* _Task item_
Every record below must be returned exactly as it was received.

(Collected data)
○ ○ ○ ○ ○

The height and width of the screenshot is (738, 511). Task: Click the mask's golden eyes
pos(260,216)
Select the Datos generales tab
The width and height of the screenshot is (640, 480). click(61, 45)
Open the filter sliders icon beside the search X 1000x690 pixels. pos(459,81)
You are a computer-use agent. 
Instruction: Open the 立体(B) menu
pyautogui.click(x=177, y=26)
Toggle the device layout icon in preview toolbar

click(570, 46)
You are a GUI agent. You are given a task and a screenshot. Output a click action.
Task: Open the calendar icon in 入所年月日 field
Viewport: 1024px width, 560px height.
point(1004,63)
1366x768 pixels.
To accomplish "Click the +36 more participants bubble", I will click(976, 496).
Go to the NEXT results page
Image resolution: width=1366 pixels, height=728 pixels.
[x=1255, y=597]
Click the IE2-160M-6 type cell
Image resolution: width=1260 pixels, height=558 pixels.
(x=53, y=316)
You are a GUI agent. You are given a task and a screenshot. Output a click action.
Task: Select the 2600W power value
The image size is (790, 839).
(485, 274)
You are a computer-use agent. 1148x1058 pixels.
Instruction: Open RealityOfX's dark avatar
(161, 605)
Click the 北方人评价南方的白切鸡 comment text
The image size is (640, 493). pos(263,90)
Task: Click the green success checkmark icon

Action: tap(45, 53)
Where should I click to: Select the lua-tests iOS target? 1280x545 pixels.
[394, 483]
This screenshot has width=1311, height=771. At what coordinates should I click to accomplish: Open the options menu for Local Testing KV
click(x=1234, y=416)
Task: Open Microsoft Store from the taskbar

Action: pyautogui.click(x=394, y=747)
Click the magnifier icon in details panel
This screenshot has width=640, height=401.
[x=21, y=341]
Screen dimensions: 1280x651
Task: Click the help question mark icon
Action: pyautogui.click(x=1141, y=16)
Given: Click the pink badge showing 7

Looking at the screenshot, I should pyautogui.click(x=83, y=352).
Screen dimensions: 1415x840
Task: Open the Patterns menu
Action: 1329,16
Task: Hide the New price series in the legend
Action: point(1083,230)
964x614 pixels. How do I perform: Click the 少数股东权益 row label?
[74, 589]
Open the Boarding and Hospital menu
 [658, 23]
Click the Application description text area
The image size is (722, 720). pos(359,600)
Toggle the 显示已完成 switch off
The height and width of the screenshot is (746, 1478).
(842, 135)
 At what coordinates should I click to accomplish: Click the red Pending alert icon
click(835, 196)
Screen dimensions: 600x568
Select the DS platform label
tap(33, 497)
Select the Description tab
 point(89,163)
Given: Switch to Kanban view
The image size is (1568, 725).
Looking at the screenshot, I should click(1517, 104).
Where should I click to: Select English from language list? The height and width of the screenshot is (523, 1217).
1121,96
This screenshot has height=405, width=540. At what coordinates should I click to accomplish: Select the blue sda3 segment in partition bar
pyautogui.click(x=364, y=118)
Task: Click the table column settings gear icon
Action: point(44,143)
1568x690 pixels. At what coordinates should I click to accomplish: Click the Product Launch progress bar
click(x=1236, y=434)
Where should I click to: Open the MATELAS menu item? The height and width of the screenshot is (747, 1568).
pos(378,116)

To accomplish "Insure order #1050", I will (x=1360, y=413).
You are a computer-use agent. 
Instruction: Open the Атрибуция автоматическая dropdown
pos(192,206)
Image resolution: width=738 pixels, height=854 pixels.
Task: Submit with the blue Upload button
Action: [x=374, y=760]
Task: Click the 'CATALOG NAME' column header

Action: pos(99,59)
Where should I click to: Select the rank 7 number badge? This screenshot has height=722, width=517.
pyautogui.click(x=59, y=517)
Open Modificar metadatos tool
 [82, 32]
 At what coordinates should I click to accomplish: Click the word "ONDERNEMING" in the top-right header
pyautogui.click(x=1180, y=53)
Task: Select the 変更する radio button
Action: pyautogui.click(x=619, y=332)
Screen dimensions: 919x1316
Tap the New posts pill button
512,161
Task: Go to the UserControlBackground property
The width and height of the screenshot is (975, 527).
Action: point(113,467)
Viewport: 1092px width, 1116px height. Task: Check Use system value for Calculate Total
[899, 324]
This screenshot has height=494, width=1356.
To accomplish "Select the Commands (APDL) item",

○ ○ ○ ○ ○

* _Solution_
The height and width of the screenshot is (738, 511). Task: Click the mask's golden eyes
pos(260,216)
Select the Datos generales tab
The width and height of the screenshot is (640, 480). click(61, 45)
Open the filter sliders icon beside the search X 1000x690 pixels. pos(459,81)
You are a computer-use agent. 
Instruction: Open the 立体(B) menu
pyautogui.click(x=177, y=26)
Toggle the device layout icon in preview toolbar

click(570, 46)
You are a GUI agent. You are given a task and a screenshot. Output a click action.
Task: Open the calendar icon in 入所年月日 field
Viewport: 1024px width, 560px height.
point(1004,63)
1366x768 pixels.
To accomplish "Click the +36 more participants bubble", I will click(976, 496).
Go to the NEXT results page
Image resolution: width=1366 pixels, height=728 pixels.
[x=1255, y=597]
Click the IE2-160M-6 type cell
Image resolution: width=1260 pixels, height=558 pixels.
(x=53, y=316)
You are a GUI agent. You are given a task and a screenshot. Output a click action.
Task: Select the 2600W power value
The image size is (790, 839).
(485, 274)
You are a computer-use agent. 1148x1058 pixels.
Instruction: Open RealityOfX's dark avatar
(161, 605)
Click the 北方人评价南方的白切鸡 comment text
The image size is (640, 493). pos(263,90)
Task: Click the green success checkmark icon

Action: tap(45, 53)
Where should I click to: Select the lua-tests iOS target? 1280x545 pixels.
[394, 483]
This screenshot has width=1311, height=771. At what coordinates should I click to accomplish: Open the options menu for Local Testing KV
click(x=1234, y=416)
Task: Open Microsoft Store from the taskbar

Action: pyautogui.click(x=394, y=747)
Click the magnifier icon in details panel
This screenshot has width=640, height=401.
[x=21, y=341]
Screen dimensions: 1280x651
Task: Click the help question mark icon
Action: pyautogui.click(x=1141, y=16)
Given: Click the pink badge showing 7

Looking at the screenshot, I should pyautogui.click(x=83, y=352).
Screen dimensions: 1415x840
Task: Open the Patterns menu
Action: 1329,16
Task: Hide the New price series in the legend
Action: point(1083,230)
964x614 pixels. How do I perform: Click the 少数股东权益 row label?
[74, 589]
Open the Boarding and Hospital menu
 [658, 23]
Click the Application description text area
The image size is (722, 720). pos(359,600)
Toggle the 显示已完成 switch off
The height and width of the screenshot is (746, 1478).
(842, 135)
 At what coordinates should I click to accomplish: Click the red Pending alert icon
click(835, 196)
Screen dimensions: 600x568
Select the DS platform label
tap(33, 497)
Select the Description tab
 point(89,163)
Given: Switch to Kanban view
The image size is (1568, 725).
Looking at the screenshot, I should click(1517, 104).
Where should I click to: Select English from language list? The height and width of the screenshot is (523, 1217).
1121,96
This screenshot has height=405, width=540. At what coordinates should I click to accomplish: Select the blue sda3 segment in partition bar
pyautogui.click(x=364, y=118)
Task: Click the table column settings gear icon
Action: point(44,143)
1568x690 pixels. At what coordinates should I click to accomplish: Click the Product Launch progress bar
click(x=1236, y=434)
Where should I click to: Open the MATELAS menu item? The height and width of the screenshot is (747, 1568).
pos(378,116)

To accomplish "Insure order #1050", I will (x=1360, y=413).
You are a computer-use agent. 
Instruction: Open the Атрибуция автоматическая dropdown
pos(192,206)
Image resolution: width=738 pixels, height=854 pixels.
Task: Submit with the blue Upload button
Action: [x=374, y=760]
Task: Click the 'CATALOG NAME' column header

Action: pos(99,59)
Where should I click to: Select the rank 7 number badge? This screenshot has height=722, width=517.
pyautogui.click(x=59, y=517)
Open Modificar metadatos tool
 [82, 32]
 At what coordinates should I click to accomplish: Click the word "ONDERNEMING" in the top-right header
pyautogui.click(x=1180, y=53)
Task: Select the 変更する radio button
Action: pyautogui.click(x=619, y=332)
Screen dimensions: 919x1316
Tap the New posts pill button
512,161
Task: Go to the UserControlBackground property
The width and height of the screenshot is (975, 527).
Action: point(113,467)
Viewport: 1092px width, 1116px height. Task: Check Use system value for Calculate Total
[899, 324]
This screenshot has height=494, width=1356.
To accomplish "Select the Commands (APDL) item",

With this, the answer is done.